The foregoing provides insights into some of the actions needed to effectively deal with the backlash in a contextual manner while remaining globally connected. To respond to these challenges, the SRHR sector in Kenya, working with actors across Africa, has adopted a holistic ecosystem approach with partners bringing in diverse strengths and expertise such as evidence generation, provision of healthcare services, legal and policy advocacy, community mobilisation, and transnational and cross-regional advocacy and solidarity. The 2013 study on the Incidence and Complications of Unsafe Abortion in Kenya25 has been successfully used to advance abortion rights in court21 by showcasing the magnitude of the problem of unsafe abortion in Kenya. In June 2023, a cross-sectoral abortion strategy dubbed “Nakuru Strategy” was launched in Kenya following months of deliberations. The Strategy is a multisectoral approach targeting legal and policy reforms, health systems strengthening, political and community mobilisation, and movement building.26 At a continental level, we have the Mobilizing Activists around Medical Abortion (MAMA) network which is a feminist movement of grassroot activists working to harness the potential of self-managed abortions.27 These types of collaboration and coordination are critical, as SRHR advocates need to be aware of and proactively investigate anti-rights tactics such as misinformation and disinformation8 while refining their own strategies to protect the integrity of their causes, counteract the efforts of anti-rights activists, and work toward lasting change in the face of fierce opposition.

A big question that has not been answered is why in some cases progressive policies and guidelines are able to get adopted only to be pulled down shortly thereafter. Why is it that the anti-rights groups are not able to stop them before adoption? Perhaps it is time for SRHR advocates to consider discreet strategies including quietly implementing contested policies when they come into effect, especially if the issues have not raised the antennas of the anti-rights groups.

While the adoption of progressive policies and court decisions are big milestones worth celebrating, we must keep our eyes on their impact on the lived realities of our beneficiaries. Without full implementation, they remain mere aspirations. We must also continuously deconstruct the narratives used by governments to discredit their own policies and previously accepted standards, through credible research and strategic communications, and hold governments socially, legally, and politically accountable in cases of breach.

The role played by healthcare providers in advocacy for comprehensive SRHR is critical and we must invest in building capacity of more healthcare providers as allies. We must also coordinate efforts across movements to optimise our impact. For example, abortion rights advocates need to work more collaboratively with LGBTQI+ advocates and the broader women’s movement.

Policymaking processes in one country can have far-reaching consequences and can impact similar processes in other countries. We must therefore embrace cross-regional learning and remain flexible and responsive to the ever-shifting playing field.

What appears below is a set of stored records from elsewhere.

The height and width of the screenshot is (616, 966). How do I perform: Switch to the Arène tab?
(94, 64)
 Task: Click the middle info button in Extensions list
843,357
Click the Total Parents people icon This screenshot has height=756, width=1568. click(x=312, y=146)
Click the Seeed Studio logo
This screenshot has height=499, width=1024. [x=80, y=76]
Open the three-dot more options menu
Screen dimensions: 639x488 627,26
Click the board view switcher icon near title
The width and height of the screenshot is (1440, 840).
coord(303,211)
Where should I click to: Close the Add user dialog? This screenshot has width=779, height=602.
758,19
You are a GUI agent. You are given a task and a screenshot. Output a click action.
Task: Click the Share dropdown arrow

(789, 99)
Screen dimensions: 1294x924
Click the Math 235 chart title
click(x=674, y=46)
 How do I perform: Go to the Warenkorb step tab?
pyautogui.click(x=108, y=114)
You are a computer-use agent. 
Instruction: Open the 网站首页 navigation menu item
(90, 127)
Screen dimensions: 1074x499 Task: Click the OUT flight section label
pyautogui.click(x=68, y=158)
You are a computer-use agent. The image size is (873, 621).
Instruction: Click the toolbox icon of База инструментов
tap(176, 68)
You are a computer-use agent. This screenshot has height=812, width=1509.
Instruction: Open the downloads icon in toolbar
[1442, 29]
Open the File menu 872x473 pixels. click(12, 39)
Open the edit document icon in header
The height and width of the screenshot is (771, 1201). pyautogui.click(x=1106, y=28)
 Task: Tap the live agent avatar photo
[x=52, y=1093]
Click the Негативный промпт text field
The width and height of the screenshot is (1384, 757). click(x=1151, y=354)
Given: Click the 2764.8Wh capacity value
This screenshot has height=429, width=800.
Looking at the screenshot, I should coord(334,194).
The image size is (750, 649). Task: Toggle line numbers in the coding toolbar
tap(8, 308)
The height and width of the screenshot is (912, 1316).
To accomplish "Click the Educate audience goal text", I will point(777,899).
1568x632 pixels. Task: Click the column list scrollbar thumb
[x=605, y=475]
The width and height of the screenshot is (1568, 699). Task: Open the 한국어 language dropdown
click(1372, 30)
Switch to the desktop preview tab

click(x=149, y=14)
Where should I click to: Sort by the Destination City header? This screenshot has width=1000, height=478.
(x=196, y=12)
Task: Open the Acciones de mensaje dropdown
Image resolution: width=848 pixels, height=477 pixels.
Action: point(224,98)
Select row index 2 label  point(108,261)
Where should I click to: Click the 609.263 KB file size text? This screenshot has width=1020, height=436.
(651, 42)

Although significant progress has been achieved on the policy front, the fight for SRHR is never over, given the globally well-resourced and connected anti-rights movement. Promoting stronger African voices and leadership at the global level – for example, by including African voices on boards of global health initiatives, adequately recognising African contributions to global health research, policy and practice, and allowing Africans to tell their own stories while intentionally addressing racialised media portrayals of Africa – will be critical as we share our experiences of reproductive justice. By centring African voices and experiences in the global discourse on SRHR, we will challenge and transform dominant narratives in ways that are reflective of the complexity and diversity of Africa while providing a more nuanced understanding of the global reproductive justice landscape and how it feeds into the regional landscape.

Disclosure statement

No potential conflict of interest was reported by the author(s).

Provenance

This article was not commissioned and went through external peer review.